Une photo par jour : #49

Reflets 2

Le gris de l’acier. Le métal froid. La concentration. Savoir ce que l’on fait. Ne pas perdre le fil, se concentrer. Il est encore tôt, maintenant il faut se recentrer. Bientôt, le coup de feu. Bientôt les cris, les injonctions. Bientôt les commandes qui déboulent et l’agitation partout. Pour le moment, le calme. Pour le moment, ça va. La ville, dehors, qui bouge, on ne la voit pas. Le soleil déclinant, il est masqué par la lumière artificielle des néons blancs. Les passants, les touristes, les gens qui vont et viennent, ils n’existent pas là où l’on est.

Le frigo est plein, les bacs avec les légumes, les œufs, la viande, les poissons morts qui luisent sous la lumière, l’huile, les épices, le sel, le poivre, les jambons suspendus, les casseroles, cuvettes, balances, les brochettes en inox, les lames de rechange, les couteaux, les cuillères en bois, les entonnoirs, les éplucheurs, les louches, le fouet, le hachoir, chaque chose semble à sa place.

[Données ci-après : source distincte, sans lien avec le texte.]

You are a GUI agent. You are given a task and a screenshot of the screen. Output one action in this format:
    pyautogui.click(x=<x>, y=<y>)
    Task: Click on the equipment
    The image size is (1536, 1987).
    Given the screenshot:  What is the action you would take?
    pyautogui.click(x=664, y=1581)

Le chef est à sa place. On attend, les tables dedans sont dressées, la lumière tamisée, et déjà, ça rentre. Déjà, le serveur fait son office, les menus sont dépliés, les serviettes froissées, les questions fusent, deux ou trois mots de catalan, un peu d’espagnol, du français, l’anglais baragouiné pour mettre tout le monde d’accord. Les verres se choquent, le vin coule, rouge, blanc, rosé, les bocks de bière, les digestifs ; la salle est pleine, il y a des rires et il y a des pleurs d’enfants, il y a des chuchotements, il y a des reproches ravalés, des remarques désobligeantes, il y a des soupirs et des sourires complices, des regards entendus et des amorces pour plus tard. Il y a les plats qui s’empilent, les assiettes sales qui reviennent, les poubelles que l’on ouvre, la vaisselle, l’eau qui coule, les bacs jetés, le plan de travail, les aliments, le coup d’éponge, les flammes, la poêle, les hochements de tête qu’accompagnent nos réponses aux commandes. Le frigo qui s’ouvre, le frigo qui se ferme, le feu, sous les casseroles et dans la cuisine, le feu dans la salle, les serveurs qui s’activent, la table 2 qui s’impatiente, la table 5 qui ne veut plus partir, la queue à l’entrée et jusque sur le trottoir, et il y a 15 minutes d’attente, ça va ?

Ca rentre et ça sort, en cuisine aussi, on court et on s’énerve, et on joue, parce que tout est un jeu. L’heure tourne, le rythme se ralentit, le restaurant se vide, on reste concentré. Le coup de feu est passé. Le dernier client finit son dernier verre. La cuisine est rangée. Le calme, à nouveau. Chaque chose à nouveau à sa place. Soi-même, à sa place. Le gris de l’acier, propre et mat. Le métal froid. La ville dehors, on ne la voit pas. À cause des reflets, on ne la voit pas. On la devine, en enfilade. On sait qu’elle est là. Bientôt, on ira la rejoindre, on ira se mêler à la foule.